- Born: 1917 or 1918
- Died: 12 September 1979 (aged 61) Brisbane
- Cause of death: Suicide
- Citizenship: Australia
- Occupation: Court reporter
- Years active: 1950s–1979
- Known for: Allegedly having sexual interactions with 2,500 male adolescents

= Clarence Osborne scandal =

Australian sex scandal

Clarence Howard-Osborne (1917 or 1918 – died 1979) was an Australian court reporter who is estimated to have interacted sexually with about 2,500 male adolescents. Osborne was reported by multiple investigations to have related sexually with an estimated number of 2,500 male teenagers over a period of about 20 years, including with some youths belonging to prestigious families from Brisbane. Some of the boys he allegedly interacted with continued to engage sexually with him during their adulthood. He died by suicide on 12 September 1979, one day after he was questioned by police for allegedly taking photographs of a nude boy. Osborne was never convicted of any sexual crime during his lifetime.

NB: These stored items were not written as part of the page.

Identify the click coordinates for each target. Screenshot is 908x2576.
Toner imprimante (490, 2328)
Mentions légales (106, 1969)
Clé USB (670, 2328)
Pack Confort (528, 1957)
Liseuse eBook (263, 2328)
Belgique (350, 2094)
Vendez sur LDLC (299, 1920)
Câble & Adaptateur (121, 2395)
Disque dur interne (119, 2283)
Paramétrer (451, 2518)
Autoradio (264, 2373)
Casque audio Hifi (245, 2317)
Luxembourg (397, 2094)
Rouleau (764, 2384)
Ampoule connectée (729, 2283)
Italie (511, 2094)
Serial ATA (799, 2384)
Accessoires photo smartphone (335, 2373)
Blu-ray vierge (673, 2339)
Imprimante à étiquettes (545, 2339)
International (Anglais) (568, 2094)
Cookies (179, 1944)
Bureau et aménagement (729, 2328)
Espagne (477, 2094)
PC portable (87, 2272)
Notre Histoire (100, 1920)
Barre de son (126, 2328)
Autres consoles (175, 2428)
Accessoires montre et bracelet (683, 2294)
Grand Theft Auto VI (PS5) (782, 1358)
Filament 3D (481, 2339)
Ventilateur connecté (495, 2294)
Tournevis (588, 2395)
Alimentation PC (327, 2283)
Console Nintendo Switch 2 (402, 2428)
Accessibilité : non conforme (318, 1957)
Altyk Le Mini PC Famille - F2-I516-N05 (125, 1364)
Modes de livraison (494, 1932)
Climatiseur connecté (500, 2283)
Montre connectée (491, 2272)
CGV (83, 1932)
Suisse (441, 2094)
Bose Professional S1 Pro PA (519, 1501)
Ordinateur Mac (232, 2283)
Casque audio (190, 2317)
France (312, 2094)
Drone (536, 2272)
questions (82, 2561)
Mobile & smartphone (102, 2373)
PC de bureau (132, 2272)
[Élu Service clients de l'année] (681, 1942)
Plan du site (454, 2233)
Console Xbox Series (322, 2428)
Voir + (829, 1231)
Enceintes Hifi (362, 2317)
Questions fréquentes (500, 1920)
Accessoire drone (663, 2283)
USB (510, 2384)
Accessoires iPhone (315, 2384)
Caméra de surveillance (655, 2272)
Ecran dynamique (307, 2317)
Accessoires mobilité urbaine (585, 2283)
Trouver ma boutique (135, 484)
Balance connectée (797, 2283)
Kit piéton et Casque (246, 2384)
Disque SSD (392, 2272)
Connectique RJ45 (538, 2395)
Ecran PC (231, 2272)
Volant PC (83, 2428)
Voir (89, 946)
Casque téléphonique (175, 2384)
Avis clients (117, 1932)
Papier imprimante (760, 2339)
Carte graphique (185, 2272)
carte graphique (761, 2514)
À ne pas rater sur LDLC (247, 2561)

The affair was covered by news outlets including Truth, The Sunday Mail and ABC's Four Corners. It also inspired a 1987 play by Australian playwright Kevin Nemeth, in which fictional character Graham Hamlyn plays a role similar to Osborne's real life deeds. Osborne was also the main subject of 1981 criminology book The Man They Called a Monster, published by Cassell Australia. According to Gary Dowsett, Osborne's scandal was an early catalyst of the debate regarding sexual attraction to minors among the Australian media.